Collect every line of the entries below that contains the string "Where". Case matters.

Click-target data

━━━━━━━━━━━━━━━━━━━━━━━━━━━━━━

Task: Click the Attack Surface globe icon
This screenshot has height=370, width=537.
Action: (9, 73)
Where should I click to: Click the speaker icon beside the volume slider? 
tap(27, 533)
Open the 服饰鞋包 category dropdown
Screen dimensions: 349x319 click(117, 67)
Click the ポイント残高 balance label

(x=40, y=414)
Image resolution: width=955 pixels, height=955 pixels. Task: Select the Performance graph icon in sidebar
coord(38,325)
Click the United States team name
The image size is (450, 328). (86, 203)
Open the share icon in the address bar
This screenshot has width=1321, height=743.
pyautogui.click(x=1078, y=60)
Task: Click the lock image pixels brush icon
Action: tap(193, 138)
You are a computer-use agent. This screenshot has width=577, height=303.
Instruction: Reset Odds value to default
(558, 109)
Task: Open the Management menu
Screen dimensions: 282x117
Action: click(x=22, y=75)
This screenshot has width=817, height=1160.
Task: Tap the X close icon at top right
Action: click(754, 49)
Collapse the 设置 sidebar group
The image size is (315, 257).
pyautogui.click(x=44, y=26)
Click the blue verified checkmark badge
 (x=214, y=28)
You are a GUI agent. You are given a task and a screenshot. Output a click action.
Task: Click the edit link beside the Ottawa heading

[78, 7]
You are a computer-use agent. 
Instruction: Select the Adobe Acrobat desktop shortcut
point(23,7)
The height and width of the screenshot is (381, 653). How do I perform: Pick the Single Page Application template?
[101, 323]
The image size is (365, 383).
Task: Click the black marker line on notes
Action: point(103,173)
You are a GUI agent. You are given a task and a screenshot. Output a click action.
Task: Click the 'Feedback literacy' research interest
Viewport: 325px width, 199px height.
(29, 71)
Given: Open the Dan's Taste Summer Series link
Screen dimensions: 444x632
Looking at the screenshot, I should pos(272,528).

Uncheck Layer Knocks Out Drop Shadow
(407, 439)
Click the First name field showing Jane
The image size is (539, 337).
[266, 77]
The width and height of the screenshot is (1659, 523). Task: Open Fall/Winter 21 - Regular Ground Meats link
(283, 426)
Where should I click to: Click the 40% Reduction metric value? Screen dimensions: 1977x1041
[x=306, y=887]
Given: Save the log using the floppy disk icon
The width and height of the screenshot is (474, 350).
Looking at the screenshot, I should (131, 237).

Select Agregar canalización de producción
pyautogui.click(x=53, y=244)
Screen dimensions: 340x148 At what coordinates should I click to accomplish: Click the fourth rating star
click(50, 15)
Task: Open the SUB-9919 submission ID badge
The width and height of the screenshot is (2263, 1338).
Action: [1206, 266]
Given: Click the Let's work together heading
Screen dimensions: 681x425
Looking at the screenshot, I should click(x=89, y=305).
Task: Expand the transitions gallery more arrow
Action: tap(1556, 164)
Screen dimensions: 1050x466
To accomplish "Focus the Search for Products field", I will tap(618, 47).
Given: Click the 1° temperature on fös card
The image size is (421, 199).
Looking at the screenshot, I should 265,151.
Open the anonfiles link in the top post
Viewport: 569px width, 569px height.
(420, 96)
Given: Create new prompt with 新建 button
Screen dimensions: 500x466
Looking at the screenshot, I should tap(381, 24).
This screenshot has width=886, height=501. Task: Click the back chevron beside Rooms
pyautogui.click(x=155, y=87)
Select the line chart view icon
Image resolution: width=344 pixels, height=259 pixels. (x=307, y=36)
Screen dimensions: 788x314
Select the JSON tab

━━━━━━━━━━━━━━━━━━━━━━━━━━━━━━

> [Complete answer]:
Where should I click to: Click the speaker icon beside the volume slider? 
Where should I click to: Click the 40% Reduction metric value? Screen dimensions: 1977x1041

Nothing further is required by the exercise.